The youngest woman nurses a baby and the grandmother speaks in a low voice. She wants to know when we arrived in the zone and if we came for them. She thanks God that this nightmare is going to end. “It began on Monday when they arrived and did not let us leave. They had detained Rigo, who lives nearby. They didn’t allow him even to go to his house which is across the way, on the other hill. His wife and children are all alone. They interrogated and threatened me, because they say that I am a nurse for the guerrillas. With them was Melaza, who is a paramilitary. This is the third time he has come to my house with the army. He said he is going to do away with everyone in the peace community because they are a bunch of guerrilla sons of bitches, and that if he has to, he’ll kill the foreigners too [the U.S. and European citizens from Peace Brigades International and Fellowship of Reconciliation who accompany the community]. He said that we are in a zone that belongs to them [the paramilitaries]. They have threatened to cut my daughters’ heads off when they go to the well for water. They have dug several holes looking for arms.”

One of the members of the commission says that they have been in the zone since Friday. First in La Resbalosa and later near Cantarrana, 30 minutes away. They say that several bodies still need to be taken away, those of Luis Eduardo, Deiner and Beyanira. The woman’s eyes fill with tears. She takes our hands and speaks more quietly: “so is it true that they killed them? Why did they do that? I told Luis Eduardo not to go that morning to the cacao fields to pick beans. We knew that they were carrying out a military operation. I did everything but beg him not to go to San José. … He didn’t heed me because he wasn’t afraid, and he needed the money to pay for his son’s schooling. He left that morning and was supposed to come back, but did not. These people [the soldiers] have not let us do anything but suffer since noon on Monday (February 21). We’ve been passing the time praying until today, when you came. They hardly let us pick a bit of corn to eat. On Wednesday, they told us that they had killed some guerrillas by the river, that one was with his woman and his child. And I said to them, “Could it be that you killed Luis Eduardo and his son? They are my family. Beyanira is his compañera. The soldiers changed their attitude and said no, the paramilitaries killed him.”

At 10:30 AM, the families are ready for their displacement. There is much sadness, but also joy. The uniformed men have erased the graffiti from the first house.

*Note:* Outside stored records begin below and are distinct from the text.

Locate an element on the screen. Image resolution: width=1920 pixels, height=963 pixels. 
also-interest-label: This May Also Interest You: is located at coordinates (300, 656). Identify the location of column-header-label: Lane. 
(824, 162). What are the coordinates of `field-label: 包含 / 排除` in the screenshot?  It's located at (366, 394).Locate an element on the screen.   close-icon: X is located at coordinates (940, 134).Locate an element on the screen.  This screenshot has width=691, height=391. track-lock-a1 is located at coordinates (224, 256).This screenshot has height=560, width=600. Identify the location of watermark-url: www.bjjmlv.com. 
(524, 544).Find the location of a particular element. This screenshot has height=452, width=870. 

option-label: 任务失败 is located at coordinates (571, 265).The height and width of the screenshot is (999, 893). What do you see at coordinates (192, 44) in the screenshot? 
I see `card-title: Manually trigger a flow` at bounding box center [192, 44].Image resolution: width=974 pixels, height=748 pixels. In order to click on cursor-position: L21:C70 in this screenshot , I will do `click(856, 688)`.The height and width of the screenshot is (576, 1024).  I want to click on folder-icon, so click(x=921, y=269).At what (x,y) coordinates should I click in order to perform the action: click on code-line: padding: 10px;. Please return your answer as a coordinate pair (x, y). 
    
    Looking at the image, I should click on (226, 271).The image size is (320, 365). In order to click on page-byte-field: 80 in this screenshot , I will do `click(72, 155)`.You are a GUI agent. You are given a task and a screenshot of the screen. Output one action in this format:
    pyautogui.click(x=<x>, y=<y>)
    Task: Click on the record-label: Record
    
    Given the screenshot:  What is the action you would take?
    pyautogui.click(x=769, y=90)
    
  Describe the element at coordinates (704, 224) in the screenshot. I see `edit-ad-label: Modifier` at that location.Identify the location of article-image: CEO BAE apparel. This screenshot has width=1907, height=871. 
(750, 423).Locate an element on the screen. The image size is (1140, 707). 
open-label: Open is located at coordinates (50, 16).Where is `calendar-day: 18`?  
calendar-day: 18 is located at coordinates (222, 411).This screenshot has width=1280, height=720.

One Response to “San José de Apartadó: Jesús Abad’s disturbing account”

  1. jcg Says:

    The whole Apartadó situation continues to be disturbing for those that remain even superficially interested in the matter, that’s for sure. In that sense, one can’t help but look at this chronicle with mixed feelings of anger, doubt and sadness, among others.

    It’s interesting to note, however, that the author sometimes makes a noticeable distinction between what he himself says he witnessed, and what he tells us that some of the peasants told him that they saw. Doesn’t necessarily mean that he’s the one that’s right and they’re automatically wrong, though.